Exercise goal: Transcribe verbatim the span of lines that opens with the line containing "share arrow icon" and closes with the last line of the data below.

======== Excerpted records ========

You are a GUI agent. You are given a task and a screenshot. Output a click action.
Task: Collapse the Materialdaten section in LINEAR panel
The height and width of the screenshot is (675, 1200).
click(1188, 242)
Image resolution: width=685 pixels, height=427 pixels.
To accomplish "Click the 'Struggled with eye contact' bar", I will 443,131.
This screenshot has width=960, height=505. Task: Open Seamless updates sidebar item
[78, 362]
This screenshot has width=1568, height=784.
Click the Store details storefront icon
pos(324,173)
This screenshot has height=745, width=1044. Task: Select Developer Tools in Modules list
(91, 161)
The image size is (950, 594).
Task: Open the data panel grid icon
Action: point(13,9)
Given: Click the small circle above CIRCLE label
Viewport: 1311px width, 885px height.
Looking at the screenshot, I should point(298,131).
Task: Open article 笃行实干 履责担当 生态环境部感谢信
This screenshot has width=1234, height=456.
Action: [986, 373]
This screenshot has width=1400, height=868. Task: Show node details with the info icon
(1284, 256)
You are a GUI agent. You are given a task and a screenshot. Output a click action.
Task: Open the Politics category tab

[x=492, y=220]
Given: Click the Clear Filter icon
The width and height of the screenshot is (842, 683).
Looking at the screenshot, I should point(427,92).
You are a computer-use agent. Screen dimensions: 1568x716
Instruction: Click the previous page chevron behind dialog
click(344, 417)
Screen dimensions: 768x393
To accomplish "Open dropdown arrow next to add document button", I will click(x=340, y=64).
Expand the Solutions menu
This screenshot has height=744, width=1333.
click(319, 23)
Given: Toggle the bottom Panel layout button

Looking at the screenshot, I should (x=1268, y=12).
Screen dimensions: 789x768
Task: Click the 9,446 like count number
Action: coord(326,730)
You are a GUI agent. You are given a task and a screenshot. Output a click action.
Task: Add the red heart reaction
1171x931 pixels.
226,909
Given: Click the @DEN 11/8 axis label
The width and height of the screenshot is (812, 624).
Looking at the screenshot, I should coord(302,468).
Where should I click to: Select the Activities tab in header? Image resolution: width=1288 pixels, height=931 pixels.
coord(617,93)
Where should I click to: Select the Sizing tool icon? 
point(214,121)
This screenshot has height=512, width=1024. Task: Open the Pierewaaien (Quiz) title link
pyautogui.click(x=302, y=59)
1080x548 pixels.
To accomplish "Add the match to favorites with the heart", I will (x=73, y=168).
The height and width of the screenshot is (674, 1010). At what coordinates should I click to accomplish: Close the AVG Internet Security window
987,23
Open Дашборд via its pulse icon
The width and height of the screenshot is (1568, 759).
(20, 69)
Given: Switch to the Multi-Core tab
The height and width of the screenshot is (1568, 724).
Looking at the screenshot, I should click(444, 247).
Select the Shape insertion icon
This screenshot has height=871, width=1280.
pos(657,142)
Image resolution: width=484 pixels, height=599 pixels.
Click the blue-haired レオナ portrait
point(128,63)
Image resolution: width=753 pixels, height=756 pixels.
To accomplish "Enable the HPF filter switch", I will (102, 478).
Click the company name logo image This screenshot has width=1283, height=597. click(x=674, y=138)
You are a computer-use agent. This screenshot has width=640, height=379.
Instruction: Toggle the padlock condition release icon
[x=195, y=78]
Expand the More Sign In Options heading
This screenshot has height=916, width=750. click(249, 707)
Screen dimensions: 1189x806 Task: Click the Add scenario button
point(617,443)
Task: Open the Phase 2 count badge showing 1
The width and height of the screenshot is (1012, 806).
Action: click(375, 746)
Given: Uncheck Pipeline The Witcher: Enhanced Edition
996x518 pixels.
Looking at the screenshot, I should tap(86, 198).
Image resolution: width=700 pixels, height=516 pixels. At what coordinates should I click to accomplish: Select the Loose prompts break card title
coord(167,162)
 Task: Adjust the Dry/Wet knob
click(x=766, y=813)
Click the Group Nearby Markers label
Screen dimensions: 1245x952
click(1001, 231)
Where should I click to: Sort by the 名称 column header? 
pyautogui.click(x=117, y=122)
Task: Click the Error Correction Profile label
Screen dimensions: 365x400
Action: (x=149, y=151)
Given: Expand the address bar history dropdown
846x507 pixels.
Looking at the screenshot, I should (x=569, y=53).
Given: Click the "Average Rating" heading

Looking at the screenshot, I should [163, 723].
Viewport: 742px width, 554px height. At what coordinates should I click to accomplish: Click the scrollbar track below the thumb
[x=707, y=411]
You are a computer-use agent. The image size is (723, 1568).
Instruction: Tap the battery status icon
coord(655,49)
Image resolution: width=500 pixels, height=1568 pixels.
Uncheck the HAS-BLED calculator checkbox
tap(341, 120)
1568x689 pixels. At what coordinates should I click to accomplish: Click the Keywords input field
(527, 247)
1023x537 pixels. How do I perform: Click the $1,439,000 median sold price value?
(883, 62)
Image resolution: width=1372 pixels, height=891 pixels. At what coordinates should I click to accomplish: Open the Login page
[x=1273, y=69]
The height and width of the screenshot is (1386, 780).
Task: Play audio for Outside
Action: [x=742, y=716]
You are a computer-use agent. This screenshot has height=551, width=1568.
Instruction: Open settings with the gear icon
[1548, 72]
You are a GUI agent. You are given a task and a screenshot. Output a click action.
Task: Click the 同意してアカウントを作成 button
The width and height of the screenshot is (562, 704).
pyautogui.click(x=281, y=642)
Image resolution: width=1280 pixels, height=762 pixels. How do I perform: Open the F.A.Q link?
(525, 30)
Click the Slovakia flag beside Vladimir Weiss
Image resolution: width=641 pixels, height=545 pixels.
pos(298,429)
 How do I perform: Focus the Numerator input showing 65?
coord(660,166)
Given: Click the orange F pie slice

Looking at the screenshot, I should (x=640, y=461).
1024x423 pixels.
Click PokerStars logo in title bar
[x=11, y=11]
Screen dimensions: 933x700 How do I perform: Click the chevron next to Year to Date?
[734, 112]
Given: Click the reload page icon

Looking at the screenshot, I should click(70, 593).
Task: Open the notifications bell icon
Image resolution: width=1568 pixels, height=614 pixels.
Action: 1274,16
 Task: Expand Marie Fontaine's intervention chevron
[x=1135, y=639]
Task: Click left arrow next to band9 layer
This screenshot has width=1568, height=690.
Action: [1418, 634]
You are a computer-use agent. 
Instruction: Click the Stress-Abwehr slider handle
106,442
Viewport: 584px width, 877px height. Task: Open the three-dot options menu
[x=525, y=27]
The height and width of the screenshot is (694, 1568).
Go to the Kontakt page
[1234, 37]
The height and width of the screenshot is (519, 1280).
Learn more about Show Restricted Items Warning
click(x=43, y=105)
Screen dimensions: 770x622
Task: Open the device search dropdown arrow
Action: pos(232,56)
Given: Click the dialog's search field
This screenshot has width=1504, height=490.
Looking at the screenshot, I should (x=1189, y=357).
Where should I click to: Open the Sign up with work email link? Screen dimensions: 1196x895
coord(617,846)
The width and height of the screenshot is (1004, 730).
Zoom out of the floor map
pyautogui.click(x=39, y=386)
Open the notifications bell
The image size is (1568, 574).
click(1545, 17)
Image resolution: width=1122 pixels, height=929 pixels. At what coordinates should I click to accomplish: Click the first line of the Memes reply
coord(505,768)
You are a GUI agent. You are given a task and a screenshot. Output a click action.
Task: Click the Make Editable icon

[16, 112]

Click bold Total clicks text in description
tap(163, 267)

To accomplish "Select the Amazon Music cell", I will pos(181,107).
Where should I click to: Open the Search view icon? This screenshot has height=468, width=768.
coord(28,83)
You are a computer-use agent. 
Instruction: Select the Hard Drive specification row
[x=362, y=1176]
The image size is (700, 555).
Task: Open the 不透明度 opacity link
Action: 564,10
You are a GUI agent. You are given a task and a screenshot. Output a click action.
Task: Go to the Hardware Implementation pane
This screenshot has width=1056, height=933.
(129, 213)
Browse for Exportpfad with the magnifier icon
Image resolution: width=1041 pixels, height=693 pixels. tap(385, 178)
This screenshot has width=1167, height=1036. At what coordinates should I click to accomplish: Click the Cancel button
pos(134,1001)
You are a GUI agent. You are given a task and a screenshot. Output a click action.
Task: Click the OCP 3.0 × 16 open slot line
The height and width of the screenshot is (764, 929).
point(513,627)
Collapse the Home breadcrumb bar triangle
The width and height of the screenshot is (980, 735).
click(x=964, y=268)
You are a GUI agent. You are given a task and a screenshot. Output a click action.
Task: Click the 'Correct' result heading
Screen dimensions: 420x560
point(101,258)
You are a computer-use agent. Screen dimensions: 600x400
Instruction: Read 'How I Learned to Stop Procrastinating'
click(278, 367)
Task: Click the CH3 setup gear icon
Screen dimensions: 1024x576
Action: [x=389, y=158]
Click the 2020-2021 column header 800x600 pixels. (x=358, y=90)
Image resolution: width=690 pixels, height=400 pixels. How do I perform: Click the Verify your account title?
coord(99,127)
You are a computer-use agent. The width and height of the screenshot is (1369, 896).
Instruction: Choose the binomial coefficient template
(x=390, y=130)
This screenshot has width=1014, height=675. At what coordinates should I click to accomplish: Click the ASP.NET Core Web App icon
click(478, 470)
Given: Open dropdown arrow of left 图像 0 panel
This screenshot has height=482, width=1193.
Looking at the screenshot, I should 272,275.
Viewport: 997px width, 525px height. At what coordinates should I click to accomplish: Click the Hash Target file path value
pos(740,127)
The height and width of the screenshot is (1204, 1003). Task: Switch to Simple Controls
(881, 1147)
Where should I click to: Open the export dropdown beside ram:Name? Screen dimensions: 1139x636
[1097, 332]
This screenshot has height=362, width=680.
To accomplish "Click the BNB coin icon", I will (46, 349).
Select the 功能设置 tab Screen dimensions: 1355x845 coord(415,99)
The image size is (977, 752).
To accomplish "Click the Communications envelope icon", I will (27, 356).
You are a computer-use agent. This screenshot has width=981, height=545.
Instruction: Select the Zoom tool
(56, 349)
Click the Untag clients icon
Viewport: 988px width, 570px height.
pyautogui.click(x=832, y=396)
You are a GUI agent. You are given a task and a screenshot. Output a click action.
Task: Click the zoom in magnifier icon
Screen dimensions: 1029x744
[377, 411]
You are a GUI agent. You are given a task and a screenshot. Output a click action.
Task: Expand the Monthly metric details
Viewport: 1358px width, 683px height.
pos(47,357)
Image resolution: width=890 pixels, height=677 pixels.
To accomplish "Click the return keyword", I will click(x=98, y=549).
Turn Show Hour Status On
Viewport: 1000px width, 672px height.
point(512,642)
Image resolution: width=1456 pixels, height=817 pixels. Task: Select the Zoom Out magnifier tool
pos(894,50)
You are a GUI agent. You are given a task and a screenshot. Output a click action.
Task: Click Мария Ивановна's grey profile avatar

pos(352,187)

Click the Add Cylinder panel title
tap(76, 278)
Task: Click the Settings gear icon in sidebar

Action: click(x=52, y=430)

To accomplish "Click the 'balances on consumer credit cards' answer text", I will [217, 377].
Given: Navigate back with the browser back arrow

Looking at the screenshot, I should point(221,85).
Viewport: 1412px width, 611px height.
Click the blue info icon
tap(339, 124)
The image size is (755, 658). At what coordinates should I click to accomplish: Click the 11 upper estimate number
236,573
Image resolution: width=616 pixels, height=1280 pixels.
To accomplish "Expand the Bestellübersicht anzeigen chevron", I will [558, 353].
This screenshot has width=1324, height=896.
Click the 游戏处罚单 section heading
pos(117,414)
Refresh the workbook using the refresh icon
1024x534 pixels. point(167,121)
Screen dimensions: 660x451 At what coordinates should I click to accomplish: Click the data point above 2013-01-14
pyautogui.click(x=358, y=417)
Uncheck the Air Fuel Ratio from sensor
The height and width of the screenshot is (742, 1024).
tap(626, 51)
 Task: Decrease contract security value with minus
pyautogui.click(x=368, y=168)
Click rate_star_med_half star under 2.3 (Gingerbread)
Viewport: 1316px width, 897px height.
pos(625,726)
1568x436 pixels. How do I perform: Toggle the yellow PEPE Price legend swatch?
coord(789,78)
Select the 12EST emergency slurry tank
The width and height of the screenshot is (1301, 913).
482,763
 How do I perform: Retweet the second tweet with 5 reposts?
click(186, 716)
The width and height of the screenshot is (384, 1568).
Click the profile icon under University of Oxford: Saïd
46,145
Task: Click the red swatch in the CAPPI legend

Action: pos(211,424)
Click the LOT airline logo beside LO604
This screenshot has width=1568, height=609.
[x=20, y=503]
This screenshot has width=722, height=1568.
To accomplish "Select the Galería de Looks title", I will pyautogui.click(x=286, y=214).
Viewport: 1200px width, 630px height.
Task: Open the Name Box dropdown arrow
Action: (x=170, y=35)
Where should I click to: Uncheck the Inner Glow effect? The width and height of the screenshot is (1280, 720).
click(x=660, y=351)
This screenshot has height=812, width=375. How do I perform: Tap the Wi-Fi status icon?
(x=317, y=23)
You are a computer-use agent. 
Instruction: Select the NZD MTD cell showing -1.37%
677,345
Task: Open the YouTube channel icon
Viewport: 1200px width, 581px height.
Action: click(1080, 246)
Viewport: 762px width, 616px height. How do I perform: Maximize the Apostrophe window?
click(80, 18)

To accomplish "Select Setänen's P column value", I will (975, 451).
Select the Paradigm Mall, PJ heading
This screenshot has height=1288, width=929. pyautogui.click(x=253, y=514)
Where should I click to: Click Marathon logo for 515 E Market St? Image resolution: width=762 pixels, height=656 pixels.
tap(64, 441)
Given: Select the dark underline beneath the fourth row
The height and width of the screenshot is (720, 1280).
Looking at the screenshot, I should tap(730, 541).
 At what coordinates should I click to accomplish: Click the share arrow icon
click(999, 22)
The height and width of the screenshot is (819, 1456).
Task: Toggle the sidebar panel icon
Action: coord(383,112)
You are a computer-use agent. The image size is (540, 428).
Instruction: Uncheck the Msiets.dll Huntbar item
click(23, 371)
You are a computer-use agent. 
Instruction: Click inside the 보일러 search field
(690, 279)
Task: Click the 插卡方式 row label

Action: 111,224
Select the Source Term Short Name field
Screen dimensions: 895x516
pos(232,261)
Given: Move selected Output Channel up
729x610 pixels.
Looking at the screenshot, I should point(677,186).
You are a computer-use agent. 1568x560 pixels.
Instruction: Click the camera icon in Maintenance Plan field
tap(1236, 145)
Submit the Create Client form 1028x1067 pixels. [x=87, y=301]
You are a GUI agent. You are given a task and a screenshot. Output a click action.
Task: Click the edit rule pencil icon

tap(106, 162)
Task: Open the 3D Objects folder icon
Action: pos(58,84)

========

Solved exercise:
 At what coordinates should I click to accomplish: Click the share arrow icon
click(999, 22)
The height and width of the screenshot is (819, 1456).
Task: Toggle the sidebar panel icon
Action: coord(383,112)
You are a computer-use agent. The image size is (540, 428).
Instruction: Uncheck the Msiets.dll Huntbar item
click(23, 371)
You are a computer-use agent. 
Instruction: Click inside the 보일러 search field
(690, 279)
Task: Click the 插卡方式 row label

Action: 111,224
Select the Source Term Short Name field
Screen dimensions: 895x516
pos(232,261)
Given: Move selected Output Channel up
729x610 pixels.
Looking at the screenshot, I should point(677,186).
You are a computer-use agent. 1568x560 pixels.
Instruction: Click the camera icon in Maintenance Plan field
tap(1236, 145)
Submit the Create Client form 1028x1067 pixels. [x=87, y=301]
You are a GUI agent. You are given a task and a screenshot. Output a click action.
Task: Click the edit rule pencil icon

tap(106, 162)
Task: Open the 3D Objects folder icon
Action: pos(58,84)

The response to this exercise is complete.